You were given that something is pure imaginary. Therefore that something is negated under complex conjugation. IOW $$ \frac{1-z}{1+z}=-\overline{\left(\frac{1-z}{1+z}\right)}=-\frac{1-\overline{z}}{1+\overline{z}}. $$ Thus $$ (1-z)(1+\overline{z})=-(1-\overline{z})(1+z). $$ Expanding both sides you see that the terms $-z+\overline{z}$ cancel, and, recalling that $z\overline{z}=|z|^2$, you are left with the equation $$1-|z|^2=-(1-|z|^2).$$ Leaving this to you.
Say $${1-z\over 1+z} =ib\;\;\;\Longrightarrow \;\;\;z = {1-bi \over 1+bi}$$
so $$|z| = {|1-bi|\over |1+bi|} = 1$$
Hint: set $z = a + ib$. You then have,
$$\frac{1-a-ib}{1+a+ib}$$
Start by multiplying by $$\frac{1-a-ib}{1-a-ib}$$.
Hint. One may observe that $$ \frac{1-z}{1+z}=\frac{(1-z)(1+\bar{z})}{(1+z)(1+\bar{z})}=\frac{1-|z|^2+2i\text{Im}z}{\left|1+z\right|^2}. $$
Just to give a different argument, any linear fractional transformation $f(z)={az+b\over cz+d}$ (with $ad-bc\not=0$) takes circles to circles, where straight lines qualify as circles (of zero curvature). For $f(z)={1-z\over1+z}$, we have $f(1)=0$ and $f(\pm i)=\mp i$. Thus the (unique) circle determined by the points $1$, $i$, and $-i$ maps to the (unique) circle determined by the points $0$, $-i$, and $i$. The former is the unit circle, and the latter is the imaginary axis. So $f(z)={1-z\over1+z}$ is imaginary if and only if $|z|=1$ (except for $z=-1$, unless you want to think of $f(-1)=i\infty$ as imaginary).
The algebra, of course, has simply been swept under the rug of the general theorem about linear fractional transformations taking circles to circles.
Hint
Let $z = a+bi$, then
$$\frac{1-a-bi}{1+a+bi} = \frac{(1-a-bi)(1+a-bi)}{(1+a+bi)(1+a-bi)} = \frac{1+a-bi-a-a^2+abi-bi-abi+b^2}{(1+a)^2-b^2}=\frac{1-2bi-a^2+b^2}{1+a+a^2-b^2}=ci$$
for some $c \in \mathbb R$. What requirements on $a,b$ must be true for the real part to equal 0?
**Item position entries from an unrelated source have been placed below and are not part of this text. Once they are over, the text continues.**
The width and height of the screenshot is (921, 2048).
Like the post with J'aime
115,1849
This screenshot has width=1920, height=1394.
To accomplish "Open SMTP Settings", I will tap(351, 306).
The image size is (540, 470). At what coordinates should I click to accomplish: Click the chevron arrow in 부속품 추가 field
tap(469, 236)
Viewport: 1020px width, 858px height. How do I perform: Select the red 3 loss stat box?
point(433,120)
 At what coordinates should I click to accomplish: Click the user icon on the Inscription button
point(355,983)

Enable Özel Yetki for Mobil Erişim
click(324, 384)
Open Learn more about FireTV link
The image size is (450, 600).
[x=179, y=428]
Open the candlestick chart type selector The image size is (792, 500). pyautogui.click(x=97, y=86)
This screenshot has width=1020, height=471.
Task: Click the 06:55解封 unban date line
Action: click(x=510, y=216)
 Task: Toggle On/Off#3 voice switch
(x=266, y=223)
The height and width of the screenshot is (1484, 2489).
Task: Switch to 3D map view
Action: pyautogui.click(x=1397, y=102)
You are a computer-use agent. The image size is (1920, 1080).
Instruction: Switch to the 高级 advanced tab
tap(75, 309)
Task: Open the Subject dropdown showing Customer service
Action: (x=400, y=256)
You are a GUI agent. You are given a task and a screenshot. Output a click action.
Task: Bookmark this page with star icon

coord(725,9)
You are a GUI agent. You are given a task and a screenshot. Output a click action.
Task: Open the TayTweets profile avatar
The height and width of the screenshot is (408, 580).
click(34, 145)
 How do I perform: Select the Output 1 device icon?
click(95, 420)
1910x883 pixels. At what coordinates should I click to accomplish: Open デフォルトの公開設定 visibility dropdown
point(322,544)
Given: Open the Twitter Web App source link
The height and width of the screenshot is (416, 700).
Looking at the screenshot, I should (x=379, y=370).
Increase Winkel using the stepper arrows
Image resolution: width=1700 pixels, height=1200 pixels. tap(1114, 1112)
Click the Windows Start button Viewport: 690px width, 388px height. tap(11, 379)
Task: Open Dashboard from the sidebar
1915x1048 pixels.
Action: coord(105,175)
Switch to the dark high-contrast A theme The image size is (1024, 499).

If $(1-z)/(1+z)$ is purely imaginary, then we can write $$\frac{1-z}{1+z} = ai \qquad \exists\,a\in\mathbb R$$ solving this equation for $z$ gives $$ z = \frac{1-ai}{1+ai} = \frac{1-a^2}{1+a^2} -\frac{2a}{1+a^2}i,$$ so $$|z| = \sqrt{\left(\frac{1-a^2}{1+a^2}\right)^2 + \left(\frac{2a}{1+a^2}\right)^2},$$ which after a bit of algebraic simplification gives $|z| = 1$.